Outline of Community Structure

• Interspecific Interactions

  • Types: Competition, Predation, Herbivory, Parasitism, Mutualism, Symbiosis.

• Species Diversity and Impact

  • Dominant species, Foundation species, Keystone species, Invasive species.

• Community Organization

  • Trophic Structure, Bottom-Up and Top-Down control.

• Disturbance and Succession

Species Diversity

• Species diversity is the variety of organisms in a community.

• Consists of two components:

  • Species Richness: Number of different species.

  • Relative Abundance: Proportion each species represents in the community.

• Important note: Diversity is not the same as richness.

Species with Large Impacts

1. Dominant Species:

   • Most abundant, or highest biomass. Hypotheses: most competitive in resource exploitation or most adept at avoiding predators.

2. Foundation Species (Ecosystem Engineers):

   • Cause significant physical changes affecting community structure (e.g., beaver dams altering landscapes).

3. Keystone Species:

   • Exert strong control on community structure via their ecological roles.

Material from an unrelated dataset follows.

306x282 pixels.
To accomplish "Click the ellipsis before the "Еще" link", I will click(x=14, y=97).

Not necessarily abundant (e.g., Pisaster sea star).

4. Invasive Species:

   • Defined as alien species likely to cause economic, environmental harm or harm to human health.

   • They typically dominate because they lack natural predators and negatively impact native biodiversity.

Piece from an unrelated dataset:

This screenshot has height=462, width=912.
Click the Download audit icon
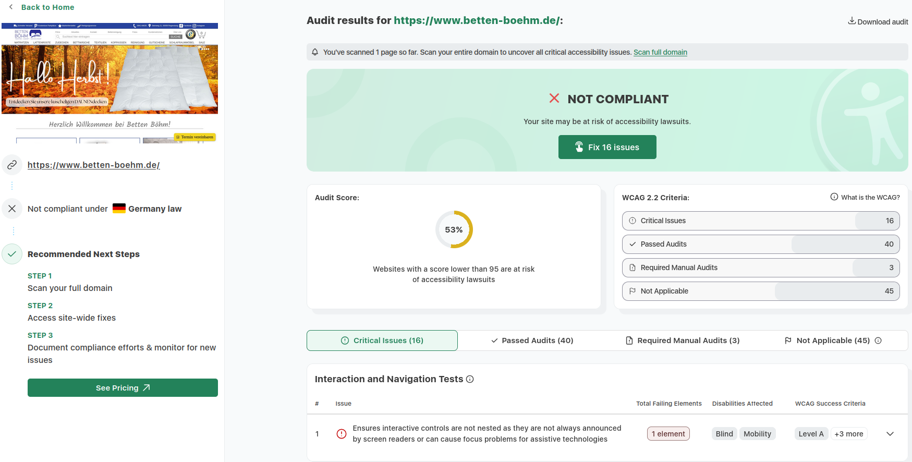click(x=852, y=21)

Invasive Species Examples in the US

• Categories of invasive species include:

  • Terrestrial Plants

  • Terrestrial Vertebrates

  • Aquatic Plants

  • Fish and other Aquatic Vertebrates

  • Terrestrial Invertebrates

  • Terrestrial Pathogens and Diseases

  • Aquatic Invertebrates

  • Aquatic Pathogens and Diseases

Trophic Structure (Emergent Property)

• Definition: The network of feeding relationships between organisms in a community.

• Food Chains:

  • Link trophic levels from producers to top carnivores.

Food Webs

• Definition: Complex interconnections of food chains depicting multiple feeding relationships.

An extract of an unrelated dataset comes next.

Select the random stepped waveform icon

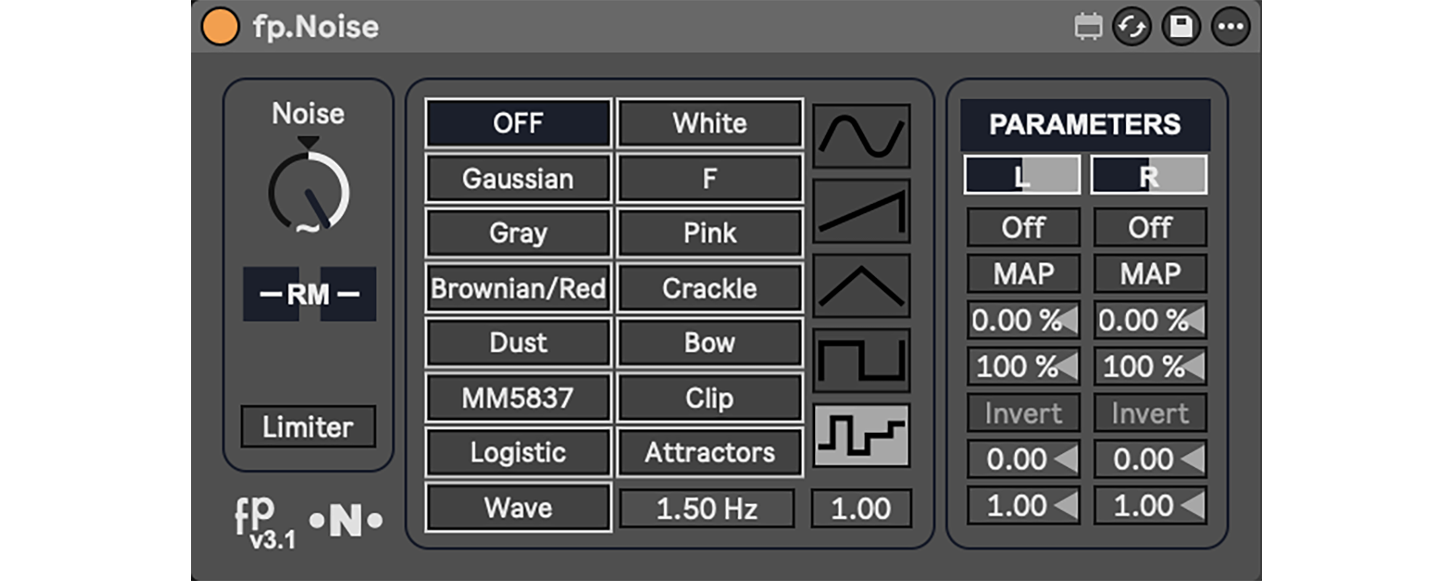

• Organisms can occupy multiple trophic levels.

Community Organization: Bottom-Up and Top-Down Controls

1. Bottom-Up Model:

   • Unidirectional influence from lower to higher trophic levels (e.g., agricultural models).

2. Top-Down Model (Trophic Cascade Model):

   • Control originates from higher trophic levels, where predators limit herbivores, potentially affecting vegetation and nutrient levels (e.g., wolves in Yellowstone National Park).

Application of Trophic Cascade: Biomanipulation

• Example of biomanipulation: Addition of pike perch controlling roach fish populations, allowing zooplankton to thrive, subsequently ending cyanobacterial blooms.

  • Cyanobacteria bloom results from unregulated primary consumers (zooplankton eaten by roach fish).

Disturbances & Succession

• Definition: A disturbance is an event that changes a community, removing organisms and altering resource availability.

  • Types of disturbances:

  • Natural: storms, fires, flooding.

  • Human-induced: deforestation, pollution (light, noise, chemicals).

• Ecological Succession: Sequential change in community composition during colonization following disturbance.

  • Primary Succession: Occurs where no soil exists (e.g., after glacier retreat).

  • Secondary Succession: Begins in areas where soil remains (e.g., after a forest fire).

Primary Succession Process

• Stages involve:

  • Pioneer Species (e.g., lichens, mosses) colonizing bare rock.

  • Transition to small annual plants and then to perennial grasses, and eventually intermediate species (shrubs, trees).

Secondary Succession Process

• Stages involve:

  • Starting with pioneer species (e.g., grasses) soon after a disturbance and transitioning to intermediate and climax communities involving varied forest types.

Impact of Disturbance on Species Diversity and Composition

• Historical perspective: Climax Community notion.

• Current understanding: Community dynamics are non-equilibrium models with communities constantly changing post-disturbances.

• Intermediate Disturbance Hypothesis: Proposes that moderate disturbance levels can lead to higher species diversity.

Summary of Learning Outcomes

• Reinforces the understanding that community structure is shaped by various interspecific interactions and the capacity of communities to change over time through succession, illustrating resilience and adaptation in ecosystems.